Exercise goal.
Pick out each line of the records that includes the string "agent", and copy it.

Collected data
*** Block opens ***
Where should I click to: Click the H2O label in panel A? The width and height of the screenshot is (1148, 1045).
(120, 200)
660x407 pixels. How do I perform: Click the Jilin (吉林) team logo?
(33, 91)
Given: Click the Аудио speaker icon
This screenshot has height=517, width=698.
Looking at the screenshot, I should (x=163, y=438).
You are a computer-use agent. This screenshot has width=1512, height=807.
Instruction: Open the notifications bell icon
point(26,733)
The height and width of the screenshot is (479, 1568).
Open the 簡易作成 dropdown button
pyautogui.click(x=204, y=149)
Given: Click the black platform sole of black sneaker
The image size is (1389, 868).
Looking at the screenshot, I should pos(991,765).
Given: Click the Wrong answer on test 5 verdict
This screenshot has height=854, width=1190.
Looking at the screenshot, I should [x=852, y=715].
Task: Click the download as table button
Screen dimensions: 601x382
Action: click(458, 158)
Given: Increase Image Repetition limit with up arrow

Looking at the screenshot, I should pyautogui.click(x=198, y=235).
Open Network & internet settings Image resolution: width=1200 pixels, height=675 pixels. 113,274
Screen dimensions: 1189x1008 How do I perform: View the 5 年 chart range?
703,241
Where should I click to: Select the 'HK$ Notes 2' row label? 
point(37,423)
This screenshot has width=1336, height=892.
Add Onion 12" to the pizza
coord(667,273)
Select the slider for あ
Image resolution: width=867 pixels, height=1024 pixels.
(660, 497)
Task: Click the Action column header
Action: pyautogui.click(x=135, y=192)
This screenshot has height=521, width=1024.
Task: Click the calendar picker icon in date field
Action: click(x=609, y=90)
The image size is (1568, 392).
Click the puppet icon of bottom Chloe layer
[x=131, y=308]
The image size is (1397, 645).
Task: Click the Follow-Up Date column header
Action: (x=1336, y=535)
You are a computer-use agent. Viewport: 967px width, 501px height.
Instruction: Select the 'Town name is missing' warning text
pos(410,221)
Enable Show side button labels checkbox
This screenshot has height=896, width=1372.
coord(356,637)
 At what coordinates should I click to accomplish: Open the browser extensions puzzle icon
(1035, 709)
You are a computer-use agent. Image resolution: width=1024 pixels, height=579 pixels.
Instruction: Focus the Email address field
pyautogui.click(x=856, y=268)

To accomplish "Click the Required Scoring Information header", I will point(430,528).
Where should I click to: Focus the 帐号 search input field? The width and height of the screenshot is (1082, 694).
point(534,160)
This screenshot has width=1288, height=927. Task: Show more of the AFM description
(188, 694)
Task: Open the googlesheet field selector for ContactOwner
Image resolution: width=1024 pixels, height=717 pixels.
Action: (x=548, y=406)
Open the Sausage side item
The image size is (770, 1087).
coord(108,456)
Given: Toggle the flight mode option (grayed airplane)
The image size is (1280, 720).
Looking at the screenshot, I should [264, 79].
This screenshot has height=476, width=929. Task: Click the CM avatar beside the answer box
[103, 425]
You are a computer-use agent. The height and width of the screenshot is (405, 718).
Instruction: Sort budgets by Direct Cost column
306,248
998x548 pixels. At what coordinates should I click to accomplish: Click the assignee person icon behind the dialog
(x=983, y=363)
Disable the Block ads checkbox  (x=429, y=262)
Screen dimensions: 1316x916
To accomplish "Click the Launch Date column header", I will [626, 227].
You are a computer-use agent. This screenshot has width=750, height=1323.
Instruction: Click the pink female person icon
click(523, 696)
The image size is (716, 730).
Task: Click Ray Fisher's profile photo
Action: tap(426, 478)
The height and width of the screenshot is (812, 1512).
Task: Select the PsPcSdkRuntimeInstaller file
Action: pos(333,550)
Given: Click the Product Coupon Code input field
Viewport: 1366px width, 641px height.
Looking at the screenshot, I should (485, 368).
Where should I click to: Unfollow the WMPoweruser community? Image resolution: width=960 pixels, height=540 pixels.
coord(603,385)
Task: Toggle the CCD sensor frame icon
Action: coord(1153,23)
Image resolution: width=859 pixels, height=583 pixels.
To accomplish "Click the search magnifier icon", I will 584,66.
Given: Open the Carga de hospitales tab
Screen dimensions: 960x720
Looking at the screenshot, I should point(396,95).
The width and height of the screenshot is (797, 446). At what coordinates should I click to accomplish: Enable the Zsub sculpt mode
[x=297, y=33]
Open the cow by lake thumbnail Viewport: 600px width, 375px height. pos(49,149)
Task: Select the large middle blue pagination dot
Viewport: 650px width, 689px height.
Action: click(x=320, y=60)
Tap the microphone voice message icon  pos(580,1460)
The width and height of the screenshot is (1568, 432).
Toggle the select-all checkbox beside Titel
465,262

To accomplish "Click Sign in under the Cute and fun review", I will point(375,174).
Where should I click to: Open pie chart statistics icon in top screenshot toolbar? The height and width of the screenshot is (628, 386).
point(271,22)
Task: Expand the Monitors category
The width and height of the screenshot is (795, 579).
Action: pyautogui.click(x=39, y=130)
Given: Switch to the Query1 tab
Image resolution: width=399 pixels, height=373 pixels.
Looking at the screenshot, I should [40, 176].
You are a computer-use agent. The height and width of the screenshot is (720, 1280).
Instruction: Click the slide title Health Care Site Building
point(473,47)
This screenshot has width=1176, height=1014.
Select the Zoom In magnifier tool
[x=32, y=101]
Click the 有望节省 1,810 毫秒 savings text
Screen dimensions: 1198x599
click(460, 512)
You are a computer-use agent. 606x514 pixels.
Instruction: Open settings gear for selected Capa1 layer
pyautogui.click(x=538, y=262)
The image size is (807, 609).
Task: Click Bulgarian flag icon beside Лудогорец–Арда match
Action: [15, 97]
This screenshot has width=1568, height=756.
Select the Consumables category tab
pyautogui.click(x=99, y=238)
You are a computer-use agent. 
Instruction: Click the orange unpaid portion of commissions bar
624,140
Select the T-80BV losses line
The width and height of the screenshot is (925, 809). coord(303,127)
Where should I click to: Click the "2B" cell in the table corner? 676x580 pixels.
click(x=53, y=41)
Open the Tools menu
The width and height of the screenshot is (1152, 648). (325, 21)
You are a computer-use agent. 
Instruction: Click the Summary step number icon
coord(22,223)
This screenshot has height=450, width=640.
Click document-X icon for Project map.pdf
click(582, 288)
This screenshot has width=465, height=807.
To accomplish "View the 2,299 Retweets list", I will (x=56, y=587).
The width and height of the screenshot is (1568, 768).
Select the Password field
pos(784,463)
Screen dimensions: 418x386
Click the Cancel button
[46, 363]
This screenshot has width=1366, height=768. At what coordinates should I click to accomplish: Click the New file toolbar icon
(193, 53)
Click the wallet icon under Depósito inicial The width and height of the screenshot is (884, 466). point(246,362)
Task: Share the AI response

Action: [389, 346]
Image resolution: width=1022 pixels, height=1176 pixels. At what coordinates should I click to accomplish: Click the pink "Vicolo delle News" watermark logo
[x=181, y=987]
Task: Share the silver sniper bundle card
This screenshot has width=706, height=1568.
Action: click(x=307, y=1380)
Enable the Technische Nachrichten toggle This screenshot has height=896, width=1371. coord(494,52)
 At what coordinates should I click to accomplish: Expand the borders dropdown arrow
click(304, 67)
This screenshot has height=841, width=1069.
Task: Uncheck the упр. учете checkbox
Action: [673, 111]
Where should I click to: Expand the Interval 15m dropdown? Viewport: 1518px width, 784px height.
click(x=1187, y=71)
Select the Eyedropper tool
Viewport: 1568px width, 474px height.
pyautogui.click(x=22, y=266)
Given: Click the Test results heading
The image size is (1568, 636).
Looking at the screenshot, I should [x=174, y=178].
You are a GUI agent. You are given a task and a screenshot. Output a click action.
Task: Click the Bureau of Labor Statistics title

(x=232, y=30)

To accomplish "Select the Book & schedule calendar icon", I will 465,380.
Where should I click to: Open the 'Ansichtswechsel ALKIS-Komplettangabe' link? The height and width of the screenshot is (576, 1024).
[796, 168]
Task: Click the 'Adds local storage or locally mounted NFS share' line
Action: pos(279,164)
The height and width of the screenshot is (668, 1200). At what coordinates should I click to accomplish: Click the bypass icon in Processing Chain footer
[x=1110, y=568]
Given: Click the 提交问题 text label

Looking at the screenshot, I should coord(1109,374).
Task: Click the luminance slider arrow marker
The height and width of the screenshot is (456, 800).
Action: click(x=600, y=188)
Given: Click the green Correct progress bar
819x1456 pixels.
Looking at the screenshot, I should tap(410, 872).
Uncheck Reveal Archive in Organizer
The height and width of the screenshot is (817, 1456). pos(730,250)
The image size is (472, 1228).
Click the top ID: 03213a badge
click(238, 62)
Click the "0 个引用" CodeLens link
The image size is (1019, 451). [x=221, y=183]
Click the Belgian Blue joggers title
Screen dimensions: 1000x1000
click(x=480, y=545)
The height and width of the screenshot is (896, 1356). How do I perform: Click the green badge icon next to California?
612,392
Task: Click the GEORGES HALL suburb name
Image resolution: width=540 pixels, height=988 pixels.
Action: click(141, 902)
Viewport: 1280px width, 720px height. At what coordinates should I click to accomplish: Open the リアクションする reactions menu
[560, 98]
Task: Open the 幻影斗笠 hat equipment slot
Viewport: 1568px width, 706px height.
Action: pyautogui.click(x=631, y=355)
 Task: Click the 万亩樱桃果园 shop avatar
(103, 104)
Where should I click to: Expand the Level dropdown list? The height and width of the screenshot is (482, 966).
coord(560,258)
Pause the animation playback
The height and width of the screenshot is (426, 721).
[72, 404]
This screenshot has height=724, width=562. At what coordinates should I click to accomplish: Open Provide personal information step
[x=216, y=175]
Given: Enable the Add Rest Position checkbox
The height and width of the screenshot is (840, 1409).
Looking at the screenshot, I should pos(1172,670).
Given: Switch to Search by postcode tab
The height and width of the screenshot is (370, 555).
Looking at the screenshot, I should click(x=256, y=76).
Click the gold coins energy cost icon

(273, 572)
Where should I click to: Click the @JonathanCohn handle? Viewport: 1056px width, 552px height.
*** Block closes ***
Response to the task.
You are a computer-use agent. This screenshot has width=1512, height=807.
You are a computer-use agent. Viewport: 967px width, 501px height.
You are a computer-use agent. Image resolution: width=1024 pixels, height=579 pixels.
You are a computer-use agent. The height and width of the screenshot is (405, 718).
You are a computer-use agent. This screenshot has width=750, height=1323.
You are a computer-use agent. The height and width of the screenshot is (720, 1280).
You are a computer-use agent. 606x514 pixels.
You are a computer-use agent. 
You are a computer-use agent. 
You are a GUI agent. You are given a task and a screenshot. Output a click action.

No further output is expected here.